Smugglers who deliver food into the district told her that months of Iraqi artillery and airstrikes have killed hundreds, she said. "In a single day they buried 30 bodies," she said.
Iraq's military dropped leaflets over the Old City Friday asking civilians to flee "immediately" to "safe passages" where they will be greeted by "guides, protectors and (transportation) to reach safe places," according to a government statement.
But human rights group Save the Children warned the order would likely lead to "deadly chaos" as the Iraqi government has not negotiated safe passage for civilians with IS.
Over the past two weeks IS has begun barricading families inside their homes, said Khaled Ahmed Aziz, also from al-Rifai.

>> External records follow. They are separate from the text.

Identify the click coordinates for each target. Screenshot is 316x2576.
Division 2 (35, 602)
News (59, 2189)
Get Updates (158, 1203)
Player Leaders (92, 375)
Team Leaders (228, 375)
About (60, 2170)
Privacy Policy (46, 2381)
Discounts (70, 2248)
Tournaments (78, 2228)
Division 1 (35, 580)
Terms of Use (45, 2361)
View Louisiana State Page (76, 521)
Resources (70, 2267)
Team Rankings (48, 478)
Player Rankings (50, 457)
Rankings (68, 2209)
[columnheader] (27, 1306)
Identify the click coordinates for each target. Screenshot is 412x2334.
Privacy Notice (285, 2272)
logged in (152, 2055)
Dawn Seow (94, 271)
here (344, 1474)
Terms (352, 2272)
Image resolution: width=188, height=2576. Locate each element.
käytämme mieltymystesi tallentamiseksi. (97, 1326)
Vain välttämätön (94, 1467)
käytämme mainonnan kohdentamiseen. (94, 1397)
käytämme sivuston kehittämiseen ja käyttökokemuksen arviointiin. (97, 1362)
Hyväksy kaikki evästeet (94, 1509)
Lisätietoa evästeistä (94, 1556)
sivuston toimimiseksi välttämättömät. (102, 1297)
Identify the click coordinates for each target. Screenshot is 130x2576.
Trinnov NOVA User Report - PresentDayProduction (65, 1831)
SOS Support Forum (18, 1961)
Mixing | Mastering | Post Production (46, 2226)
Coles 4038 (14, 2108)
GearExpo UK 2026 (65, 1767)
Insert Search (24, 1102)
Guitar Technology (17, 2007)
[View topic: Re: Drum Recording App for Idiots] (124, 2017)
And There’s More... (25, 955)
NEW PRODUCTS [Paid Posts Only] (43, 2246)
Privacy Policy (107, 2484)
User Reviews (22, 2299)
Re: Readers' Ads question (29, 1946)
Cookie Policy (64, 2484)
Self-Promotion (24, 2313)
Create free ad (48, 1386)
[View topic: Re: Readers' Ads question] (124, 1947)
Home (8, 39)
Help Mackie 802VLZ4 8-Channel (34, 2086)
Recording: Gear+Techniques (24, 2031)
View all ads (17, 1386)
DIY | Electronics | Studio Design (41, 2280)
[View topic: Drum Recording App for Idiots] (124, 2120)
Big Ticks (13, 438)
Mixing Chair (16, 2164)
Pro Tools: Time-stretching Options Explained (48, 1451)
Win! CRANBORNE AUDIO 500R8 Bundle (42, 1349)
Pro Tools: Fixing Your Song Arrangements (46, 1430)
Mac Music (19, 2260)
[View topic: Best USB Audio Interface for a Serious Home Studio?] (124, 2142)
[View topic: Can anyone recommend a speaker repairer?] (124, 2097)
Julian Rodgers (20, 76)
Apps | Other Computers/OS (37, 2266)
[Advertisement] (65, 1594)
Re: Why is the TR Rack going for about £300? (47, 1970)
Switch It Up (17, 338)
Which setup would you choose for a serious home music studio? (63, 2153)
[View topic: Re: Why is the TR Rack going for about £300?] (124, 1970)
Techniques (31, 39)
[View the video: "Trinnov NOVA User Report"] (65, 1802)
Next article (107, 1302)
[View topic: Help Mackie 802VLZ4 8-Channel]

He said IS recently welded the doors to his sister's home shut.
"Now, even if she wanted to flee, she cannot," he said.
Ayad Sayyid, a doctor working at a clinic treating civilians fleeing Mosul said as the battle has ground on he is seeing more children and elderly patients suffering from malnutrition.
Last month there were about five cases a week, now he says he sees 20. Mosul residents have been suffering from food shortages for months, a hardship expected to be exacerbated during the holy month of Ramadan that began Friday night, when Muslims fast during daylight hours.
"It's a disaster," he said, adding that even before the battle, the residents of the Old City were among Mosul's poorest.
Since the push on western Mosul began, the United Nations says more than 580,000 people have been forced to flee.
"Please save the Old City as soon as possible," the woman from al-Rifai pleaded. "But, please stop the airstrikes, there are already enough bodies under the rubble."
Associated Press writer Qassim Abdul-Zahra in Baghdad contributed to this report.